___ Passage affiché ___
Journal
Les Archives du Siècle Romantique (73) – Quand Louise Bertin devançait Berlioz (Le Corsaire 24 novembre 1826)
Comme toujours impatiemment guetté par les férus de musique française rare, le Festival Palazzetto Bru Zane Paris (1) promet de faire une fois de plus les délices du mélomane curieux. Quatre programmes l’attendent avec, dès le 19 juin, une anthologie de « Motets du Second Empire à la Troisième République », qui verra le Chœur de Radio France explorer des pièces de Fauré, Chausson, Sohy, Chaminade, Gounod, Saint-Saëns, Grandval, Bonis et Delibes, sous la direction de Christophe Grapperon.
Après un démarrage à Radio France, c’est au théâtre des Champs-Elysées qu’à partir du lendemain se poursuivra la manifestation avec d’abord Fausto de Louise Bertin, rareté lyrique servie par une superbe distribution, on va y revenir.
Le 23 juin, un grand fidèle du Palazzetto – plus, celui qui, un jour, souffla la formidable idée du Centre de musique romantique française à Nicole Bru –, Hervé Niquet, retrouvera l’Orchestre de Chambre de Paris dans un programme « Compositrices romantiques » où, en plus de pages de Bertin, Farrenc, Danglas, Grandval et Holmès, on entendra le Concerto n°2 (1884) de Marie Jaëll sous les doigts de David Kadouch ; une composition dont le souffle enthousiasma en son temps un certain Franz Liszt. Ce concert tout féminin rappelle que le Palazzetto nous a offert en début d’année un coffret « Compositrices » riche d’étonnantes découvertes. (2)
Gâté par le Palazzetto cette saison, Massenet aura le mot de la fin avec le rare conte lyrique Grisélidis (1901), d’autant plus attendu qu’il a emporté l’adhésion du public au début de ce mois de juin à Montpellier, avec Vannina Santoni dans le rôle-titre, sous la direction vivante et raffinée de Jean-Marie Zeitouni avec l’Orchestre national Montpellier Occitanie. (3) La phalange occitane (en superbe forme au terme des années Schønwandt, si fructueuses ! ) et la distribution saluées à Montpellier seront au rendez-vous le 4 juillet avenue Montaigne ... en attendant un enregistrement dont la parution est prévue à l’automne 2024.
Karine Deshayes © Aymeric Giraudel
Quelques jour avant Grisélidis, c’est donc le Fausto de Louise Bertin (1805-1877) qui résonnera au théâtre des Champs-Elysées, sous la direction de Christophe Rousset ; un opéra semi-seria en quatre actes, inspiré de l’ouvrage de Goethe, dont la première se tint à Paris le 7 mars 1831. En italien, en raison du lieu qui accueillait sa création(le Théâtre-Italien), Fausto fut donné avec un ténor dans le rôle-titre, mais on sait qu’il avait été initialement pensé pour un rôle travesti. C’est à cette mouture originelle que Rousset revient au TCE, avec Karine Deshayes en Fausto, Karina Gauvin en Margarita et Ante Jerkunica en Mefistofele. Prometteuse équipe ...
___ Liste des enregistrements ___
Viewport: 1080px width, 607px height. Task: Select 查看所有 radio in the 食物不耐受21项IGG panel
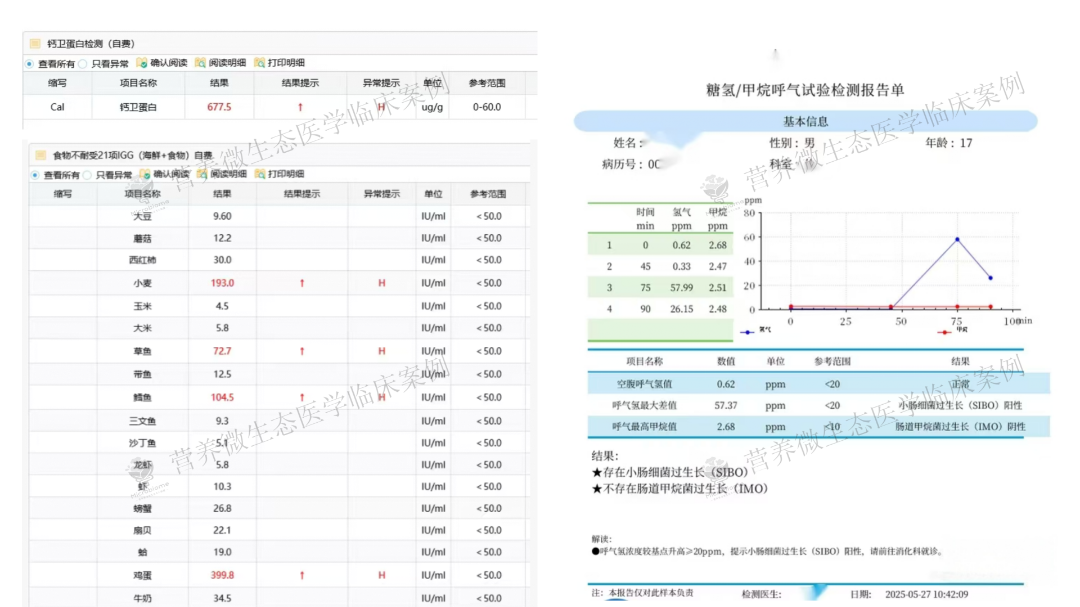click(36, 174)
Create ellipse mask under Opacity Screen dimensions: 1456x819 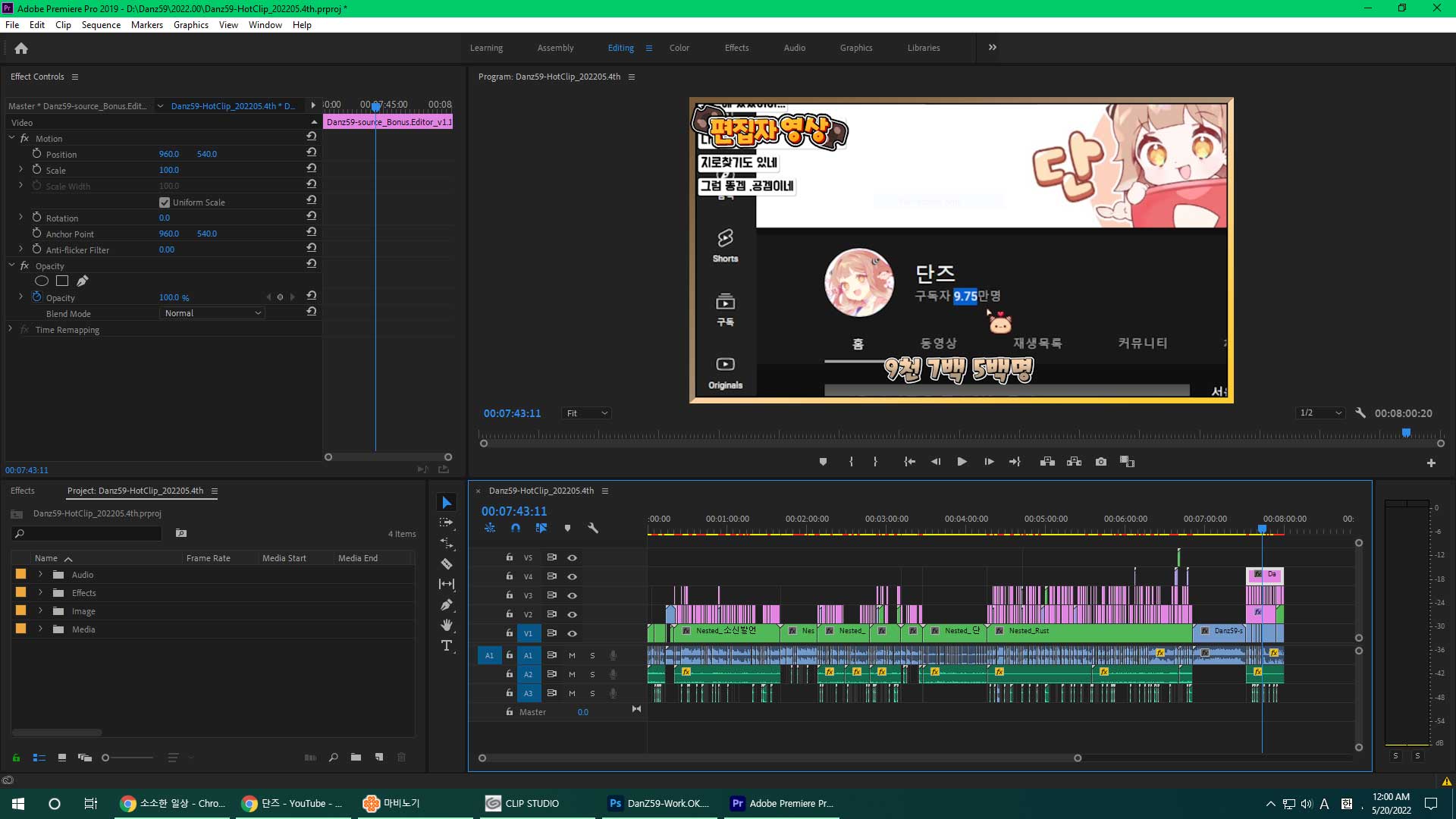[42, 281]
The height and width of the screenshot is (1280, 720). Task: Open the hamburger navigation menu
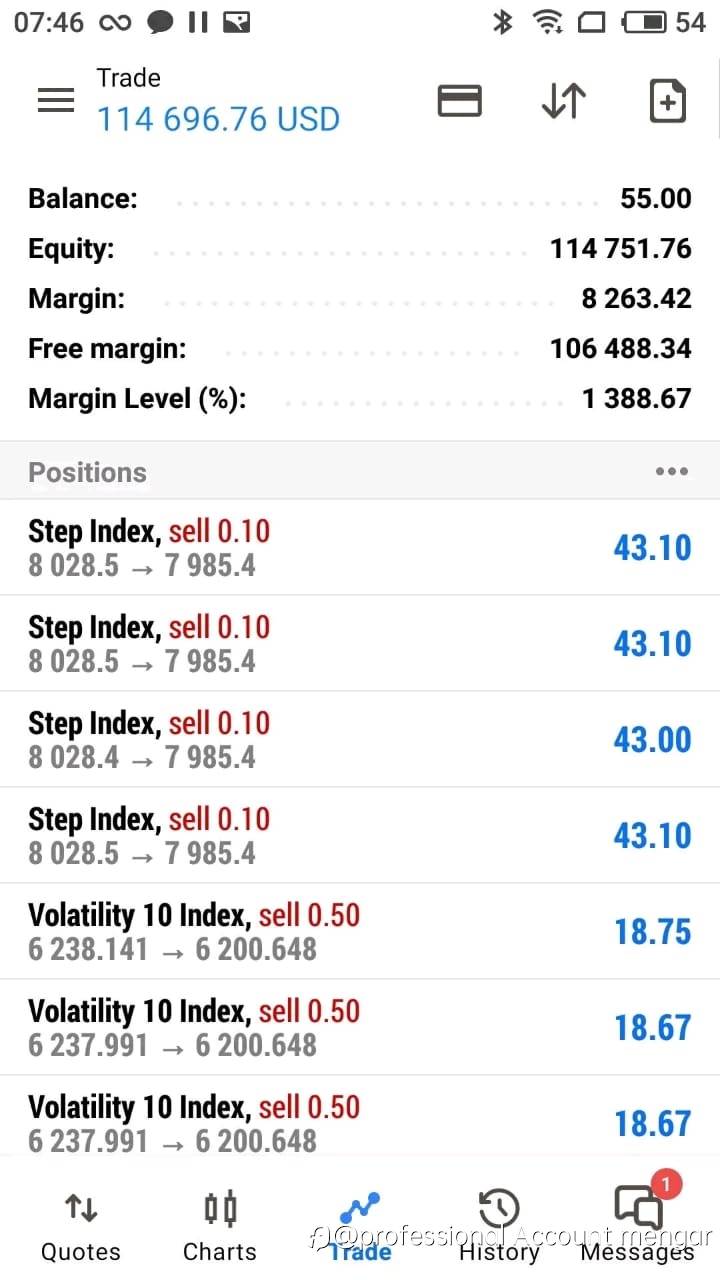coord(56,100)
___
◆ Problème à résoudre:
Répondez aux points suivants d'après l'article sur le Festival Palazzetto Bru Zane :
(a) Quel chœur interprète l'anthologie de motets programmée le 19 juin ?
(b) Qui joue le Concerto n°2 de Marie Jaëll lors du concert du 23 juin ?
(c) À quelle date eut lieu la première de Fausto à Paris ?
Les enregistrements ne sont d'aucune utilité ici.

◆ Sortie complète:
(a) Le Chœur de Radio France.
(b) David Kadouch.
(c) Le 7 mars 1831.